Sauf que ce n’était pas la vérité.
— C’est ce que j’aurais dû faire. C’est facile à dire maintenant, avec du recul. Mais je n’ai pas pu, là-bas, sur le coup ; je n’ai pas pu faire sauter les boulons de sécurité.
Elle ne pouvait déchiffrer son expression, et il n’aurait su dire s’il en était content ou non, en cet instant.
— Pourquoi pas ?
Ce qu’elle veut que je réponde, se dit-il, c’est que c’était matériellement impossible ; l’espace silencieux était devenu trop étroit pour tout mouvement physique ; les tourbillons gravifiques l’avaient empêché de faire un geste tout en lui arrachant la chair des os. Mais ç’aurait été un mensonge, et l’heure n’était plus aux faux-fuyants.
— J’ai eu peur, répondit Sylveste. Peur comme jamais je n’avais eu peur de ma vie. Peur de ce que ça voulait dire de mourir dans cet endroit étranger. De ce qui arriverait à mon âme dans une région pareille. Dans ce que Lascaille avait appelé l’Espace de la Révélation… (Il toussota, sachant qu’il n’avait plus beaucoup de temps devant lui.) C’était irrationnel, mais c’est ce que j’ai éprouvé à ce moment-là. Les simulations ne nous avaient pas préparés à cette terreur.
— Et pourtant, tu t’en es sorti.
— Les torsions gravifiques déchiraient l’appareil ; elles ont fait ce que les charges explosives auraient dû faire. Je ne suis pas mort… et je ne comprends pas pourquoi, parce que j’aurais dû mourir.
— Et Karine ?
Avant qu’il ait le temps de répondre – s’il avait seulement quelque chose à répondre – une odeur douceâtre, écœurante, leur parvint. Encore le gaz soporifique, mais cette fois à une dose beaucoup plus forte ; il en avala une pleine bouffée. Il eut envie d’éternuer. Il oublia le Voile de Lascaille, oublia Karine et son propre rôle dans ce qui lui était arrivé, quoi qu’il ait pu lui arriver. Éternuer était devenu, pour lui, la chose la plus importante de l’univers.

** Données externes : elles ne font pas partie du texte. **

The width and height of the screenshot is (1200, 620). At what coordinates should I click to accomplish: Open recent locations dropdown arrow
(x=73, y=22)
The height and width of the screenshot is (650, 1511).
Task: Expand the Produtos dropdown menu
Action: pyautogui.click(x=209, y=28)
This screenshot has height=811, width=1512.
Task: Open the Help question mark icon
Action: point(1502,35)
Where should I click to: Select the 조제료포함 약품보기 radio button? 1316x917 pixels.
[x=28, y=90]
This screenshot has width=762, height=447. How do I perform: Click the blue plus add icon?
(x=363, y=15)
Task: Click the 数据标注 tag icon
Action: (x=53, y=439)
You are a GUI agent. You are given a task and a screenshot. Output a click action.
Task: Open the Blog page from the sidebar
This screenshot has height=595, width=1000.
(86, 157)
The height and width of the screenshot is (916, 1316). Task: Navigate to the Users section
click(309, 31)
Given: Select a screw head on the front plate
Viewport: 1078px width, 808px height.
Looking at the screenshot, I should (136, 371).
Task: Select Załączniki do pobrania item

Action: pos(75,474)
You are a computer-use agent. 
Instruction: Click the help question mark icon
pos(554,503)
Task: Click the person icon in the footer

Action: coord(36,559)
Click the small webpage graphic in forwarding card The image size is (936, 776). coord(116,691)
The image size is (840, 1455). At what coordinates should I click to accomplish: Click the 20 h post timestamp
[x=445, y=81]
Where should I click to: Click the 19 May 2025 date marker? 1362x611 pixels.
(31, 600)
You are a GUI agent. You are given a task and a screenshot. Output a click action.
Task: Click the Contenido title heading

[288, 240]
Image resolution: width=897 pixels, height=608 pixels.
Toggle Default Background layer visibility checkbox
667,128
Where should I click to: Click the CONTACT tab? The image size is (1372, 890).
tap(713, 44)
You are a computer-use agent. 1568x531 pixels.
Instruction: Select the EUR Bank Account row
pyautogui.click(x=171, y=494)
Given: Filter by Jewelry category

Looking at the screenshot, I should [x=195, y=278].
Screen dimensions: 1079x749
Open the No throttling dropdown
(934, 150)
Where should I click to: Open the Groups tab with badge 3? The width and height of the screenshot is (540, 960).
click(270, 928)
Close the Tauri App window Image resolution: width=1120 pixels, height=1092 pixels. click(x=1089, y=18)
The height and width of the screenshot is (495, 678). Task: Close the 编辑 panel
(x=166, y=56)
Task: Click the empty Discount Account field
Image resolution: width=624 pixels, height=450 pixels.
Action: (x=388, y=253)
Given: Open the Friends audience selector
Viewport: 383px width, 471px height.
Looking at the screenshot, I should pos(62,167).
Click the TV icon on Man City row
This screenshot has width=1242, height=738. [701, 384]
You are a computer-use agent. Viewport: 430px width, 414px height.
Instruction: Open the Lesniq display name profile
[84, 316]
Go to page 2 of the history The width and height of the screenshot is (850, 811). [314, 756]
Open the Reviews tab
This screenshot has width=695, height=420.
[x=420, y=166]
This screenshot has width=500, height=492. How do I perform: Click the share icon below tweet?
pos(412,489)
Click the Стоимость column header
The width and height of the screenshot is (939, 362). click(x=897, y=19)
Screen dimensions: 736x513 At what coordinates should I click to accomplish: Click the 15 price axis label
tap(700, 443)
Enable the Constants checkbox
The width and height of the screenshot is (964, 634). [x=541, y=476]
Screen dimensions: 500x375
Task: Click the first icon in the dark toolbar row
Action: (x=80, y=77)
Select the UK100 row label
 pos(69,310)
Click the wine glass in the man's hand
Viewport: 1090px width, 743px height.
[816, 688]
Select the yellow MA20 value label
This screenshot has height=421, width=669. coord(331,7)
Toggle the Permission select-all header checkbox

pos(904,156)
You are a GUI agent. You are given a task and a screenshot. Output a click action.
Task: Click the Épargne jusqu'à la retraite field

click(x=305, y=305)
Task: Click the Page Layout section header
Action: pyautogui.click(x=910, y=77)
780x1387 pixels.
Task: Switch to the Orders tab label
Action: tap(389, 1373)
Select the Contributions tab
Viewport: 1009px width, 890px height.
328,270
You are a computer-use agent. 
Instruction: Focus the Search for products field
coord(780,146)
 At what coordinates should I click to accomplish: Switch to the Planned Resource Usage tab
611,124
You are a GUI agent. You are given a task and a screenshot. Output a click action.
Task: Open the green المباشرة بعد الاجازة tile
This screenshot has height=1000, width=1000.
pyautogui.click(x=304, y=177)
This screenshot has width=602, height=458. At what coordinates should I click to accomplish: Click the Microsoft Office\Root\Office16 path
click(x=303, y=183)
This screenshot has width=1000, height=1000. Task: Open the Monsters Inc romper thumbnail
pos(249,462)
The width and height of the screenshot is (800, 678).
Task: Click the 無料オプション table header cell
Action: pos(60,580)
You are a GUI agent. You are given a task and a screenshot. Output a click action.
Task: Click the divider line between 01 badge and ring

Ça, et s’arracher la peau avec les ongles.
Un homme se dressait en ombre chinoise sur le fond bleu. Son expression était indéchiffrable sous le masque, mais son attitude n’exprimait qu’une morne indifférence. Il leva languissamment son bras gauche. Au début, Sylveste crut qu’il tenait un mégaphone, mais le geste qu’il esquissa était infiniment plus décidé. Il ajusta calmement la visée sur les yeux de Sylveste.
Il fit quelque chose – ce fut complètement silencieux – et une agonie fondante poignarda le cerveau de Sylveste.